-- Task instructions --
Only an exact copy belongs in the answer: the line with "Task: Step into the function call" and every line after it through the end of the records, pictures left out.

-- Records for this task --
________________________
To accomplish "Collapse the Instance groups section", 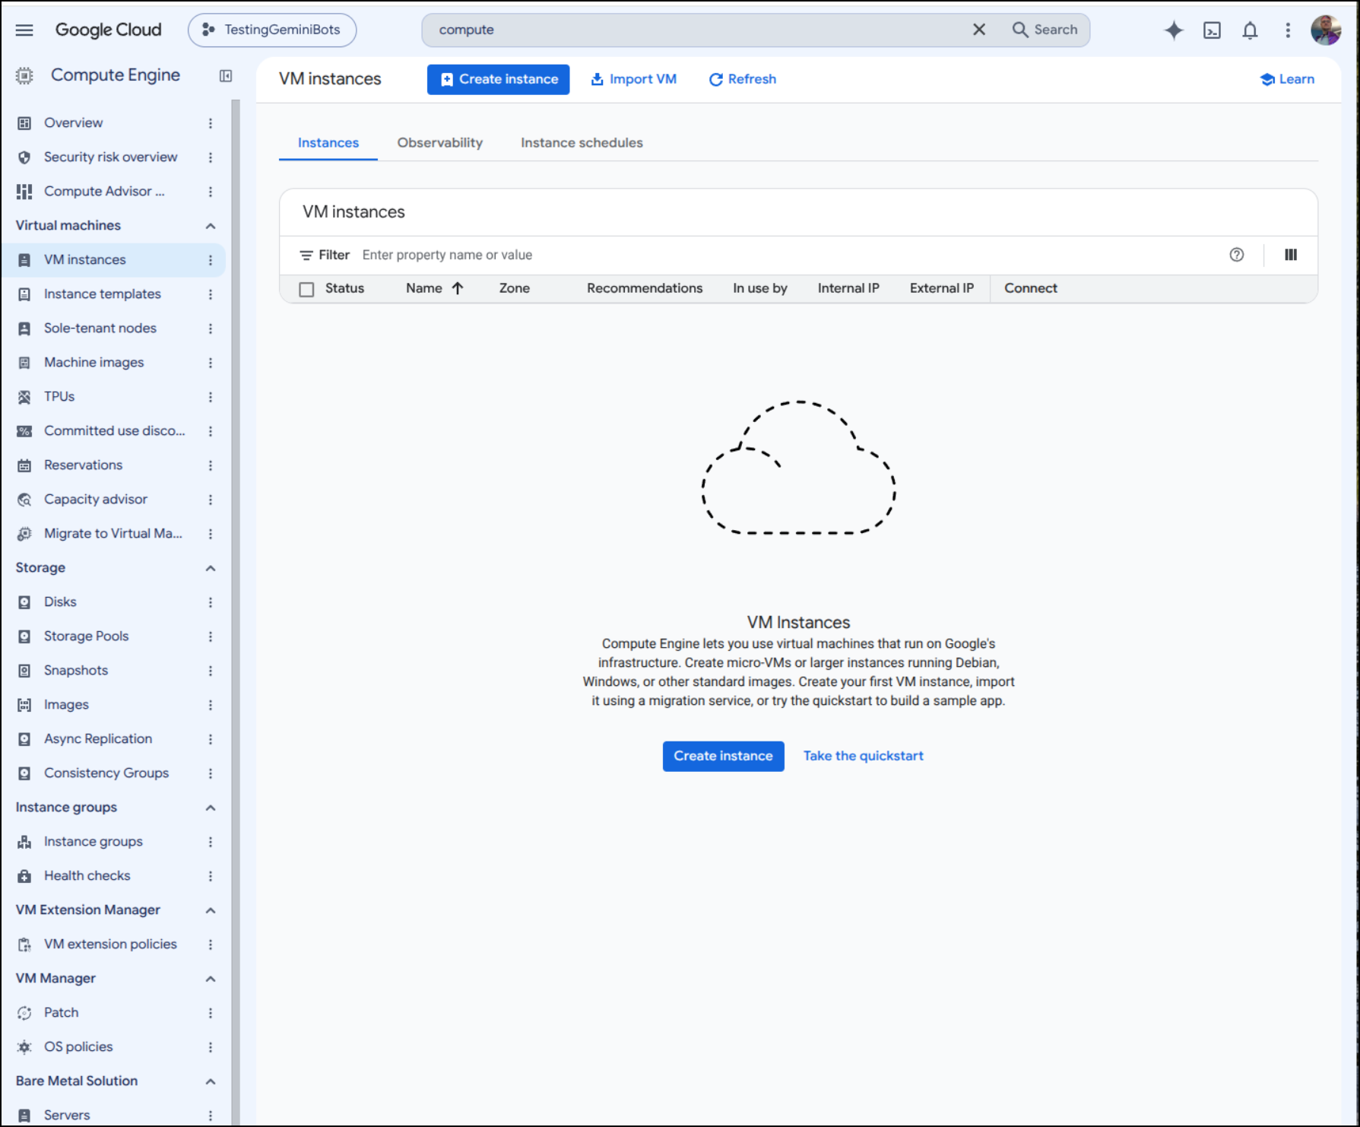I will (211, 808).
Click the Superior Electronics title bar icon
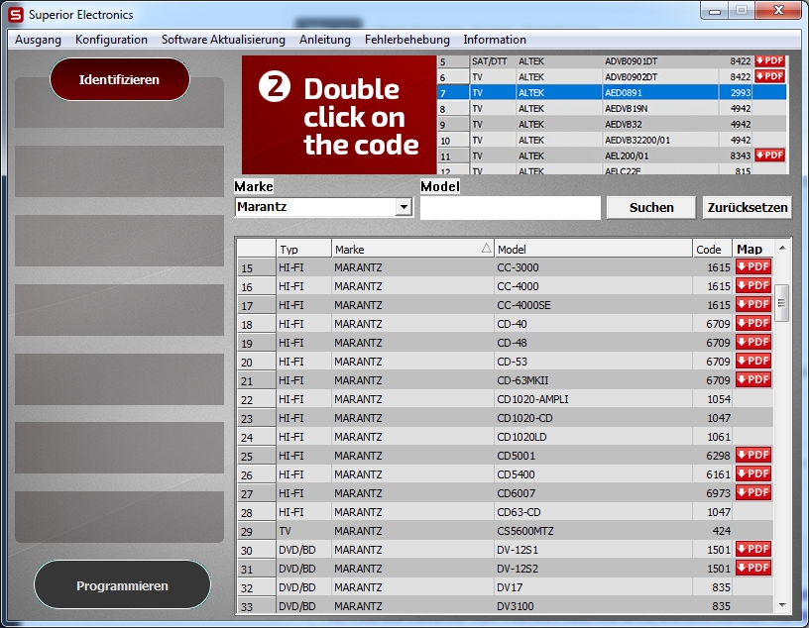Screen dimensions: 809x628 pos(16,15)
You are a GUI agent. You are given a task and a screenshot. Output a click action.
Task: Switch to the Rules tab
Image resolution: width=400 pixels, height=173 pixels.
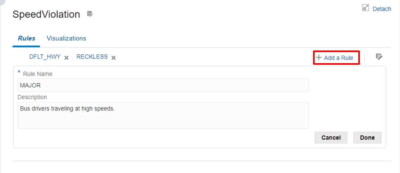pyautogui.click(x=26, y=38)
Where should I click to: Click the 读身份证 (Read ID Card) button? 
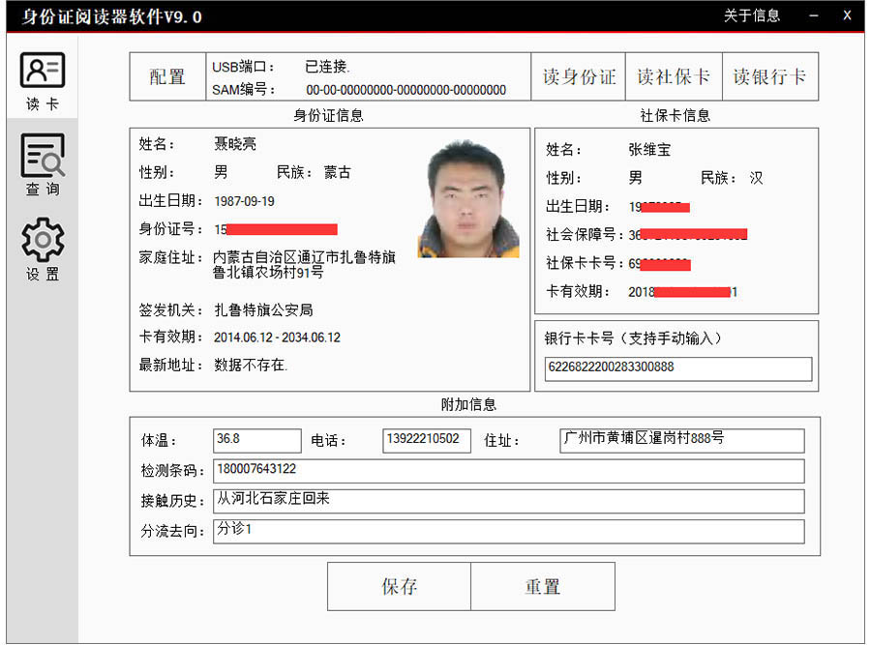point(578,76)
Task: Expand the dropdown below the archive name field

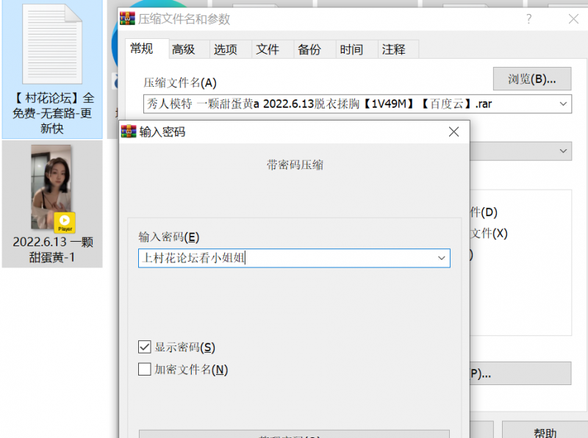Action: click(x=563, y=151)
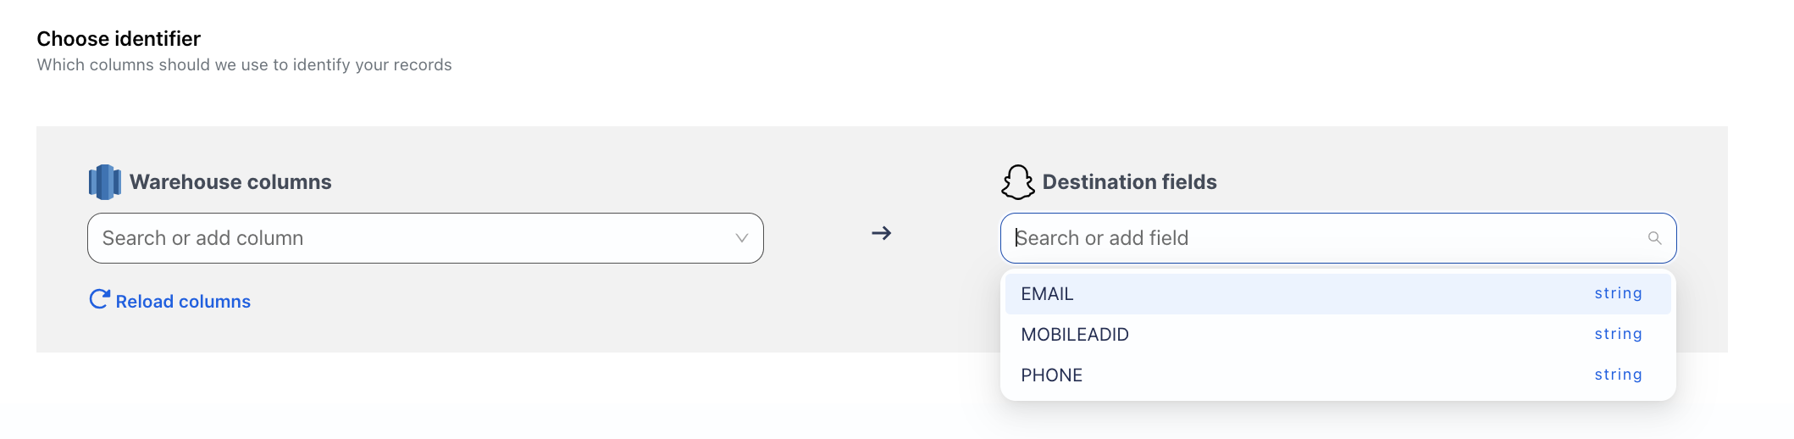Click the 'Destination fields' heading
Screen dimensions: 1794x439
pos(1129,182)
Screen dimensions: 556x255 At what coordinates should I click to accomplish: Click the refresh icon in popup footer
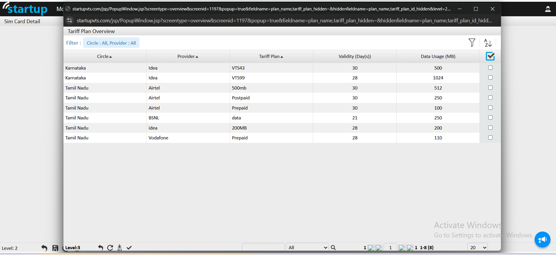(110, 248)
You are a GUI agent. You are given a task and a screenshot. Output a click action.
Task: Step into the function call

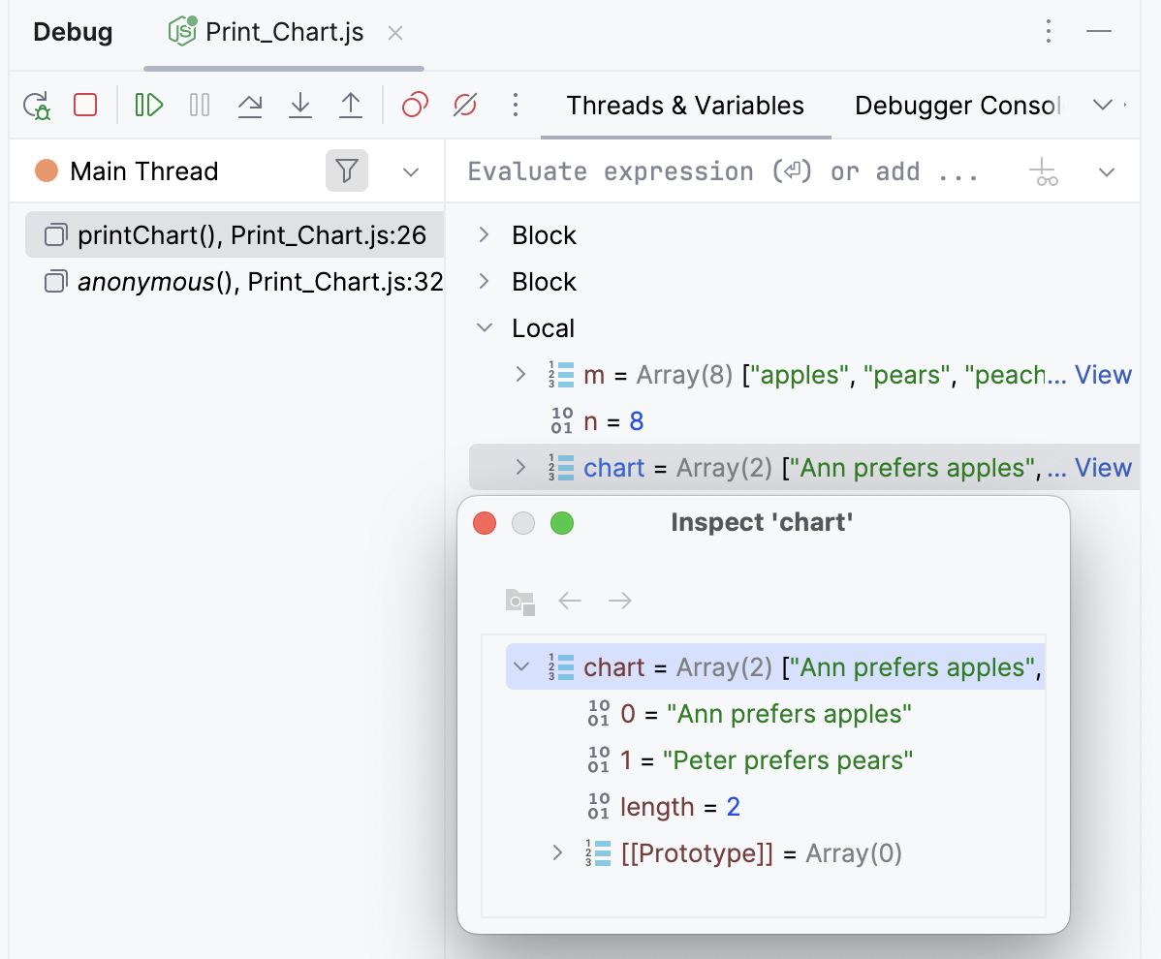[300, 105]
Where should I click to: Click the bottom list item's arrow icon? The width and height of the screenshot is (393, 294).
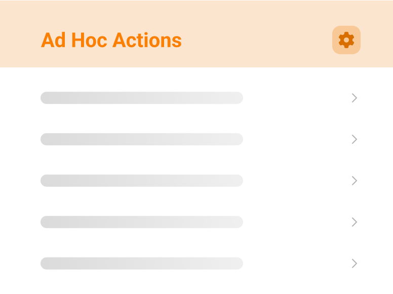(x=355, y=264)
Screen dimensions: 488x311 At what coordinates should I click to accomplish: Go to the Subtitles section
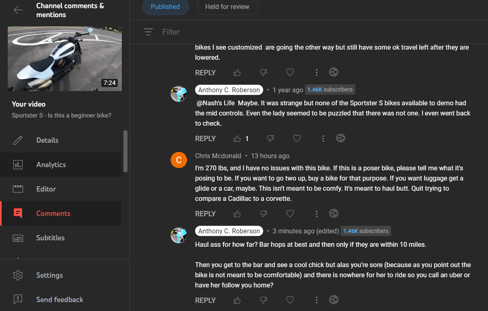click(x=50, y=238)
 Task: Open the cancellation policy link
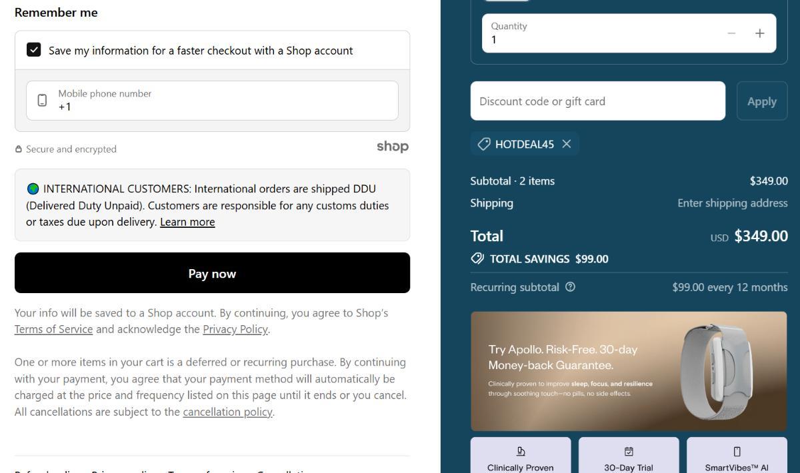point(227,412)
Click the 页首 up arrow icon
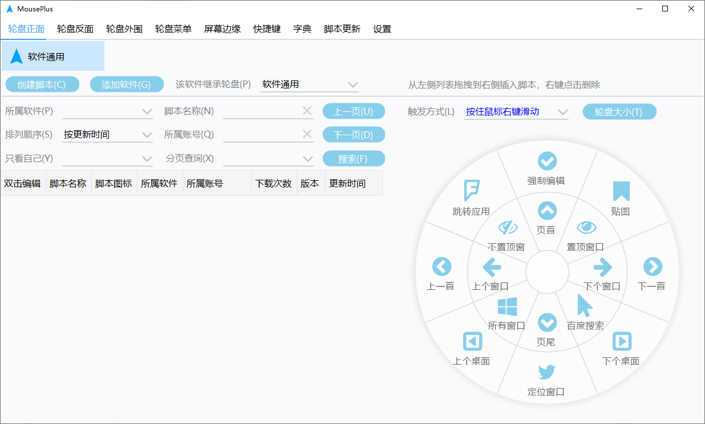The height and width of the screenshot is (424, 705). (547, 211)
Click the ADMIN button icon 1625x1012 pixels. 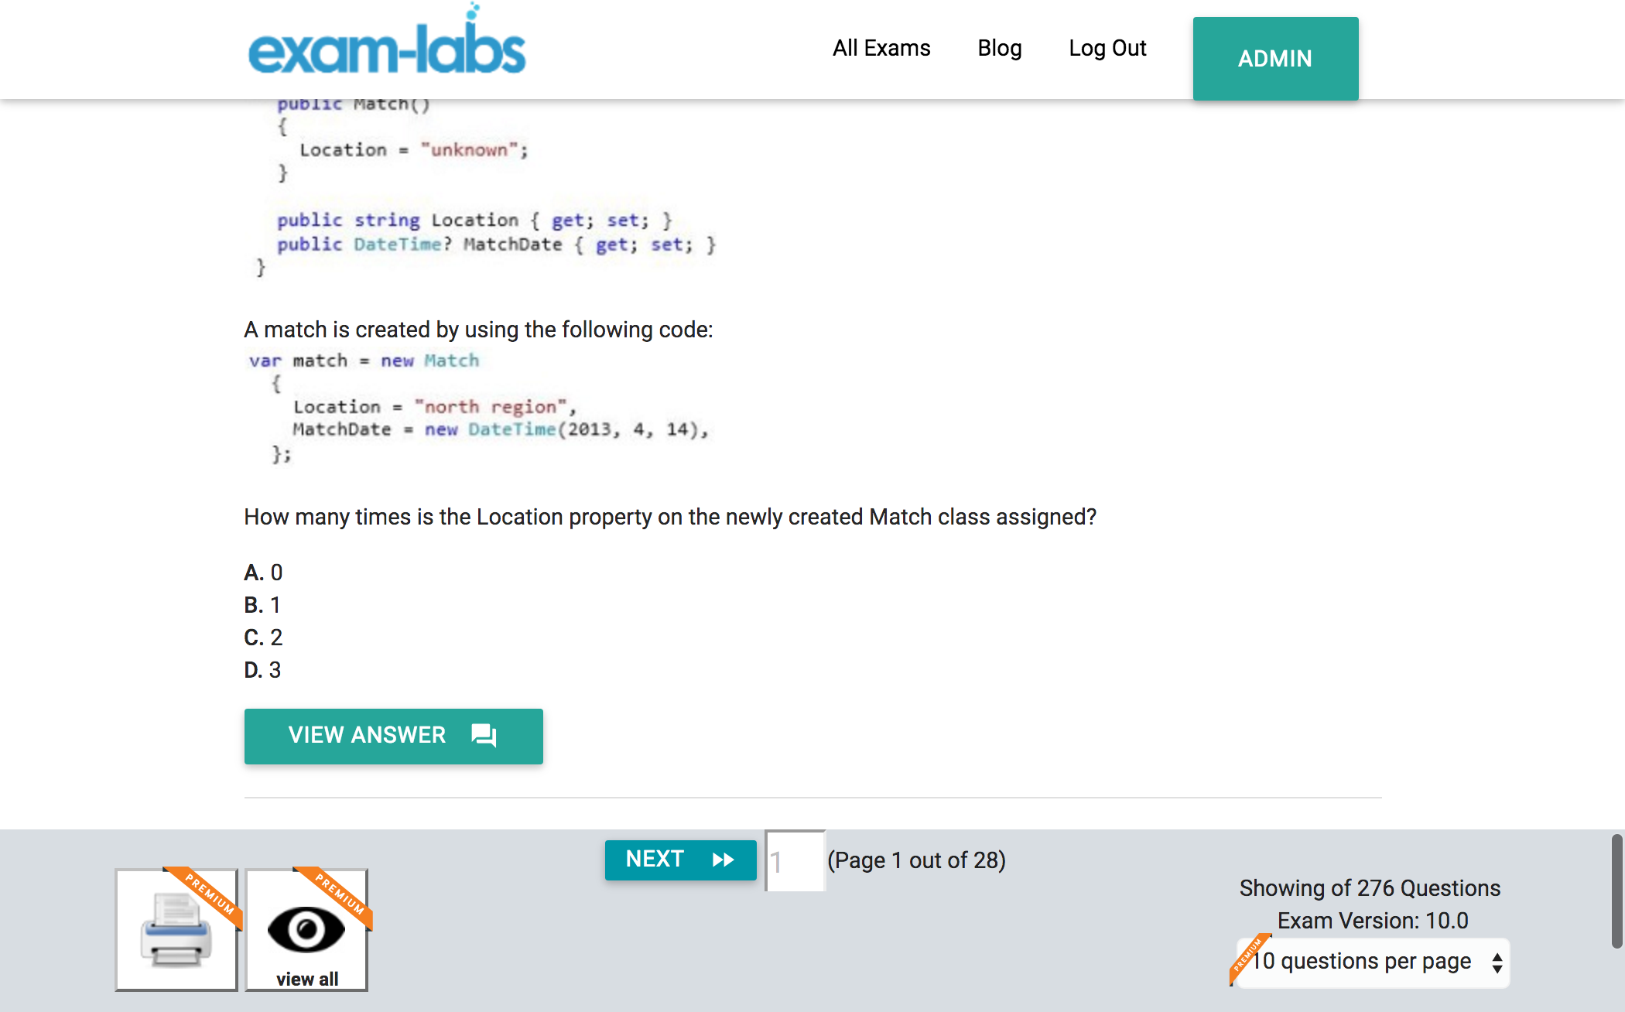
________________________
-- Answer for the task --
Task: Step into the function call

[300, 105]
Where should I click to: Click the bottom list item's arrow icon? The width and height of the screenshot is (393, 294).
(x=355, y=264)
Screen dimensions: 488x311 At what coordinates should I click to accomplish: Go to the Subtitles section
click(x=50, y=238)
 Task: Open the cancellation policy link
point(227,412)
Click the 页首 up arrow icon
The height and width of the screenshot is (424, 705). (547, 211)
Click the ADMIN button icon 1625x1012 pixels. 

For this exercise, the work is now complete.